2 - 20 August 2007
about the exhibition
One of Australia’s most admired artists, GW Bot has described her latest body of work as a “dialogue between silences and spaces and the landscape of glyphs”. The term Australglyphs brings together the idea of ‘austral’ meaning ‘southern’ and ‘glyphs’ meaning ‘signs’. Combined they describe a language of the Australian bush, a metaphorical language which, although derived from the landscape, hints at many different meanings. Like a sequence of visual poems, the series of work maps a spiritual terrain as much as a physical landscape. Gestural marks and rhythmic notations are threaded sparsely through the work, reminiscent of ancient pictographs or hieroglyphics, and describe a winding trail from the known landscape toward a psychological hinterland that lies somewhere between the sensorial and the visual, the abstract and the real. In the distillation of shapes and shadows we see elements of an Australian landscape, and at the same time recognise a more universal, maternal world of memory, death, love, nurture and protection. In all variations of her work, through linocuts, drawings and bronzes, GW Bot marries a mastery of technique with unlimited creativity and intuitive sensitivity. To follow her journey is to be enriched by constant discovery.

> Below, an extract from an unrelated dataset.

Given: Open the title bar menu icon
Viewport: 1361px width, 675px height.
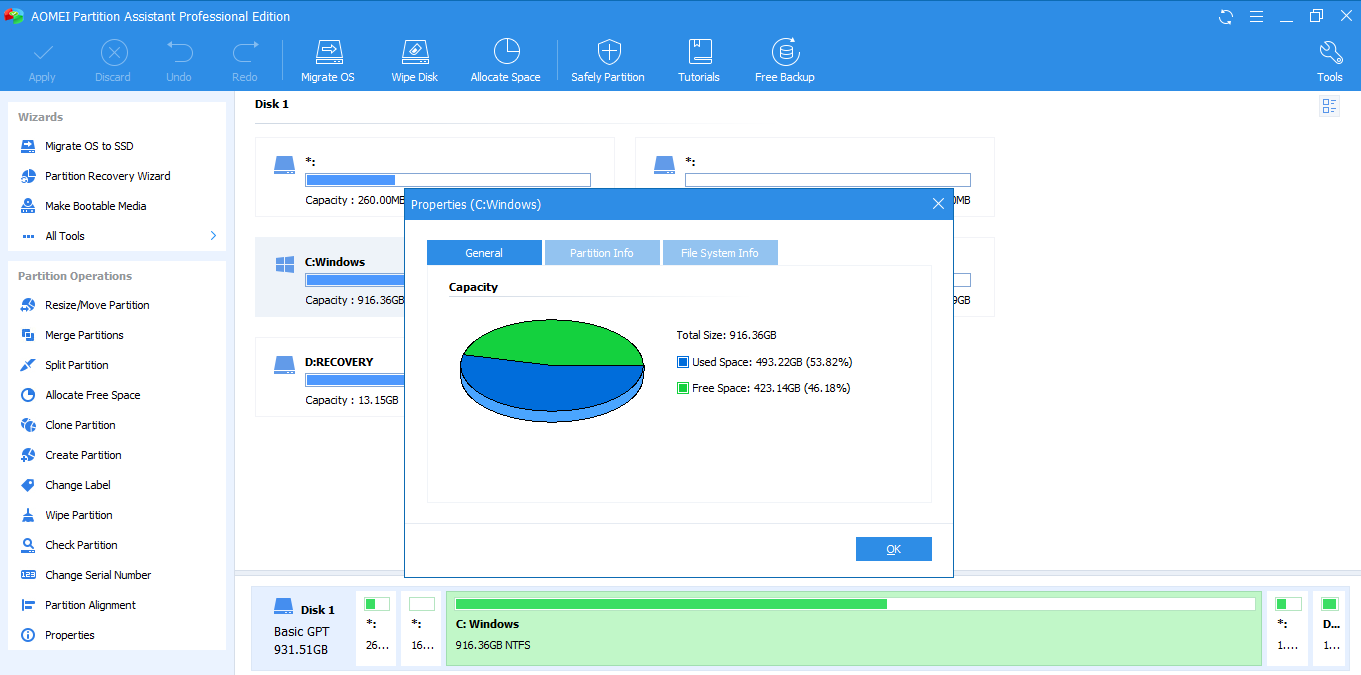Looking at the screenshot, I should click(1256, 16).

A printmaker, painter and sculptor, GW Bot has held over thirty solo exhibitions in Sydney, Melbourne, Canberra, Brisbane, Perth, London, Paris, New York, Los Angeles and Manila. She is represented in over a hundred public art collections including the Albertina (Vienna), British Museum, Victoria and Albert Museum, Fogg Museum of Fine Arts (Harvard), Kharkiv Art Gallery (Ukraine), Lublin Museum (Poland), Museum of Modern Art (Osaka), National Gallery of Australia, Canberra Museum and Gallery, Queensland Art Gallery, Art Gallery of South Australia, Art Gallery of NSW, Queen Victoria Museum and Art Gallery (Tas) and Central Academy of Fine Arts (Beijing).Most recently GW Bot was selected for the Royal Academy 2007 Summer Exhibition in London. This is GW Bot’s first exhibition with Beaver Galleries.